Futuro

Identikit delle startupper italiane

Sono innovative, green e attente al benessere dei dipendenti. Ma solo il 2% ottiene un finanziamento pubblico o privato. Ecco il ritratto delle nuove imprenditrici elaborato da Cariplo Factory
Credit: Cariplo Factory
Caterina Tarquini
Caterina Tarquini giornalista
Tempo di lettura 4 min lettura
28 gennaio 2022 Aggiornato alle 11:00

In Italia 4 imprese su 5 sono guidate da uomini, ma si registrano alcuni segnali positivi, soprattutto per quanto riguarda le startup. Lo rivela una ricerca compiuta da Cariplo Factory - l’hub creata dall’omonima fondazione - su un campione di oltre 100 realtà innovative. Nel 74% dei casi, i progetti vengono lanciati da due o più socie, l’86% è alla ricerca di un investitore che possa finanziarne la crescita, ma circa il 40% dichiara di faticare ad attrarre capitali o risorse qualificate.

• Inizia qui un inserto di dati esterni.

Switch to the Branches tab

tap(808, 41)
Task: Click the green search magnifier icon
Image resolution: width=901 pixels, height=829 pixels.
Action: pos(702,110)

Le imprenditrici si concentrano perlopiù al Nord (64%) e in centro Italia (24%), mentre arrancano nel Mezzogiorno e sulle isole (solo il 10%). Il campione preso in esame comprende startup tra loro molto varie: per la maggioranza si occupano di piattaforme digitali (26%), benessere (20%) ed economia circolare (18%), e, in percentuali minori, di istruzione, tecnologia, intrattenimento e alimentazione. Anche il mercato a cui si rivolgono si diversifica abbastanza, per il 60% è su scala nazionale, per il 32% internazionale, per l’8% locale.

«Crediamo fortemente che una leadership più inclusiva e partecipativa possa essere un volano di accelerazione per il cambiamento e crescita delle imprese italiane. In questa corsa serve il contributo di tutti, nessuno escluso, perché si tratta essenzialmente di un cambiamento culturale che deve partire dai singoli ed essere sostenuto da imprese e istituzioni» afferma Riccardo Porro, Chief Operating Officer di Cariplo Factory. Ragionando in termini strettamente numerici, infatti, se l’occupazione femminile salisse al 60%, secondo le stime della Banca d’Italia, avremmo un aumento del PIL pari al 7% (circa 130 miliardi di euro). Anche per questo, il Dipartimento per le pari opportunità ha recentemente deciso di approntare nuove politiche a sostegno del lavoro e dell’imprenditoria femminile.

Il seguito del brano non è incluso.